The Bureau of Reclamation has long warned that multiple reservoir and water management agreements governing Colorado River operations are set to expire at the end of 2026, including the critical 2007 Colorado River Interim Guidelines for Lower Basin Shortages. Scott Cameron, the acting head of the Bureau, had previously said a finalized plan was expected in May or June 2026. That window has now closed without agreement.
On June 5, just five days before the Colorado River hearing, the Bureau announced it would proceed with its own 10-year framework, one that would require renegotiation every two years. The Denver Post reported the announcement as a direct consequence of the states' failure to reach consensus. Inside Climate News described the backdrop as "the river's worst water year on record."
A River in Freefall
The hydrological data driving this hearing is stark. Lake Powell, the nation's second-largest reservoir and a linchpin of Colorado River water management policy, is forecast to receive only 13 percent of its normal spring runoff - the lowest amount from upstream snowmelt ever recorded, according to federal projections reported by the Colorado Sun in May. As of mid-April, Lake Powell sat at roughly 24 percent full and Lake Mead at roughly 32 percent full, with Bureau of Reclamation models tracking Mead's elevation near thresholds that would trigger deeper delivery cuts to Lower Basin states.
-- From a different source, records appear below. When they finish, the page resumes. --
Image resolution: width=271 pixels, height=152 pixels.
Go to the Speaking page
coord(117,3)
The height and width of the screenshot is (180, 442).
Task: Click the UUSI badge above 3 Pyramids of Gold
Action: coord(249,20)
Local water managers in western Colorado have warned of conditions not seen since 2002 and 1977. The Grand Junction Sentinel reported water district officials placing a 10 percent to 30 percent chance that supply from the Colorado and Gunnison rivers could drop below those historic lows. Experts cited by Inside Climate News warned of "devastating consequences" if another dry winter follows, noting that reservoir levels will continue declining as long as demand outpaces supply.
Upper Basin vs. Lower Basin
The negotiations have collapsed repeatedly along a familiar fracture. The three Lower Basin states (California, Arizona, and Nevada) and the four Upper Basin states (Colorado, Utah, Wyoming, and New Mexico) remain at odds over how to apportion cuts as the river's supply shrinks. The Los Angeles Times reported in May that the Trump administration was readying a plan to impose water cuts on western states, with the Upper-Lower Basin divide as the central obstacle.
Colorado Public Radio reported that Colorado and Nevada negotiators have pushed back on elements of the federal framework, underscoring that even the prospect of federal imposition has not produced consensus. PBS NewsHour and The Guardian have both examined why the negotiations have stalled, pointing to fundamental disagreements over the legal framework governing water rights and the allocation of shortage burdens.
The Committee
The Colorado River oversight hearing will be chaired by Sen. Mike Lee (R-UT), whose state sits in the Upper Basin and has a direct stake in how post-2026 operations are structured. The ranking member is Sen. Martin Heinrich (D-NM), another Upper Basin senator. The committee's membership spans the basin states most directly affected, including Sen. Catherine Cortez Masto (D-NV), Sen. Alex Padilla (D-CA), and Sen. Ruben Gallego (D-AZ) from the Lower Basin, alongside Sen. John Hoeven (R-ND) and Sen. Steve Daines (R-MT).
The hearing is scheduled for 2:00 p.m. on Wednesday, June 10.
The Bottom Line
The federal government's decision to move unilaterally on a 10-year management plan shifts the terrain for this hearing.
Senators will likely press Bureau of Reclamation officials on whether the imposed framework adequately protects their states' allocations, whether the two-year renegotiation cycle is workable, and whether Congress should be legislating guardrails around federal discretion over one of the West's most critical water systems.
For the roughly 40 million people who depend on the Colorado River for drinking water, agriculture, and power generation, what happens in that hearing room on Wednesday carries consequences that will extend well beyond the Beltway.